Max Klinger - Caminho
Naquele tempo, apareceram alguns
a contar a Jesus, dos galileus, cujo sangue Pilatos tinha misturado com o dos
sacrifícios que eles ofereciam. Respondeu-lhes: «Julgais que esses galileus
eram mais pecadores que todos os outros galileus, por terem assim sofrido? Não,
Eu vo-lo digo; mas, se não vos converterdes, perecereis todos igualmente. E
aqueles dezoito sobre os quais caiu a torre de Siloé, matando-os, eram mais
culpados que todos os outros habitantes de Jerusalém? Não, Eu vo-lo digo; mas,
se não vos converterdes, perecereis todos da mesma forma.» Disse-lhes, também,
a seguinte parábola: «Um homem tinha uma figueira plantada na sua vinha e foi
lá procurar frutos, mas não os encontrou. Disse ao encarregado da vinha: 'Há
três anos que venho procurar fruto nesta figueira e não o encontro. Corta-a;
para que está ela a ocupar a terra?' Mas ele respondeu: 'Senhor, deixa-a mais
este ano, para que eu possa escavar a terra em volta e deitar-lhe estrume. Se
der frutos na próxima estação, ficará; senão, poderás cortá-la.'» (
Lucas 13,1-9) [Comentário de Astério
de Amaseia
aqui]
O texto do Evangelho seleccionado, pela Igreja Católica, para este
terceiro domingo de Quaresma conjuga o que parece uma conversa informal, embora
de âmbito doutrinal, e uma parábola com a sua natureza alegórica e simbólica. É
da tensão entre o explícito e o não explícito que se poderá encontrar um
sentido para o texto. O diálogo inicial termina com um apelo à conversão, a uma
radical mudança de ponto de vista e de caminho existencial. Esta conversão,
porém, parece conter uma promessa, uma promessa paradoxal perante o próprio
destino do Promitente.
Os galileus executados sob Pilatos ou os dezoito que morreram sob a
torre de Siloé são vítimas da injustiça e do acaso, segundo as regras políticas
e o entendimento humano. Não são melhores nem piores do que todos os outros. A
morte aconteceu-lhes segundo uma lógica que não dominamos e que não se inscreve
numa contabilidade de méritos e deméritos. É esta natureza ilógica da morte que
é confrontada pela promessa. A promessa parece prometer que a conversão nos
salva de uma morte injusta ou casual. Mas é a própria morte de Cristo, marcada
pela injustiça e pelo acaso da decisão da opinião pública, que surge como refutação
desta ideia.
A morte dos homens não deixará de ser um acidente – seja provocado
pela injustiça, pelo acaso, pela doença, pela desconcerto próprio, etc. – e um
acidente que nenhum cuidado poderá evitar. A conversão, porém, poderá trazer-lhe
aquilo que lhe falta, o sentido. E o sentido da morte não é dado por esta, mas
pela própria vida. A conversão inscreve-se na vida como uma forma de transição
da errância ao sentido, um sentido que une aquilo que a morte separa. Encontrar
o seu próprio caminho é o sentido último da conversão e é ele que retira tanto
a vida como a morte do reino da insignificância e do ilógico.

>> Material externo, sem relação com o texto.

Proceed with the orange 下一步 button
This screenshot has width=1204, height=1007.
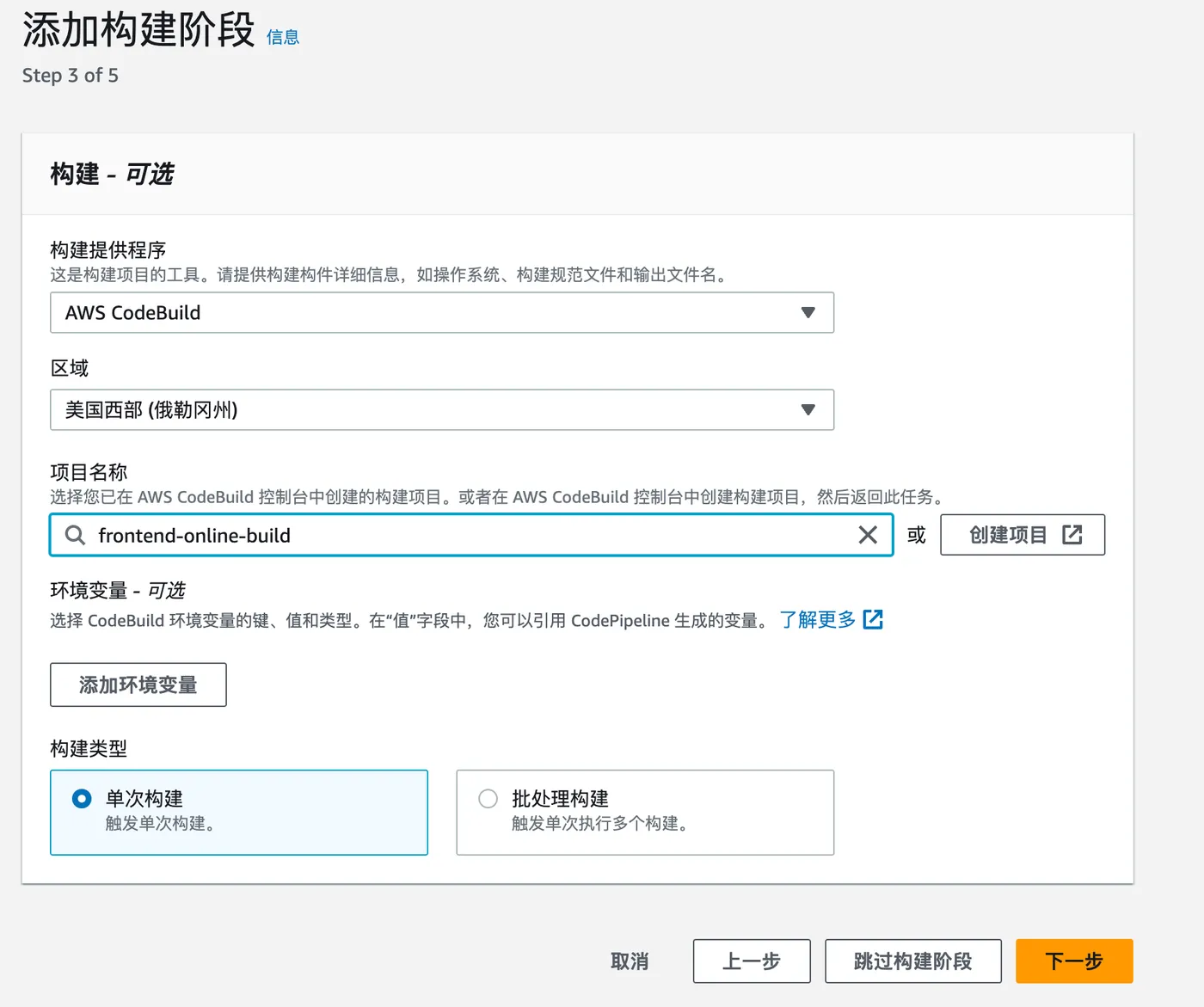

A parábola da árvore que não dá fruto enxerta-se, para usar ainda uma metáfora
agrícola, neste caminho e na conversão que se lhe associa. Duas ideias são
sugeridas. É preciso tempo e é preciso alimento para que esse encontro do
caminho frutifique. É na história humana e na história individual que a
conversão se coloca, e coloca-se como uma inscrição no real, como um sentido
que se abre e que torna significante a vida humana, a desprende da irrelevância
a que uma vida meramente animal e social a condena. Frutificar é encontrar a raiz profunda da sua humanidade.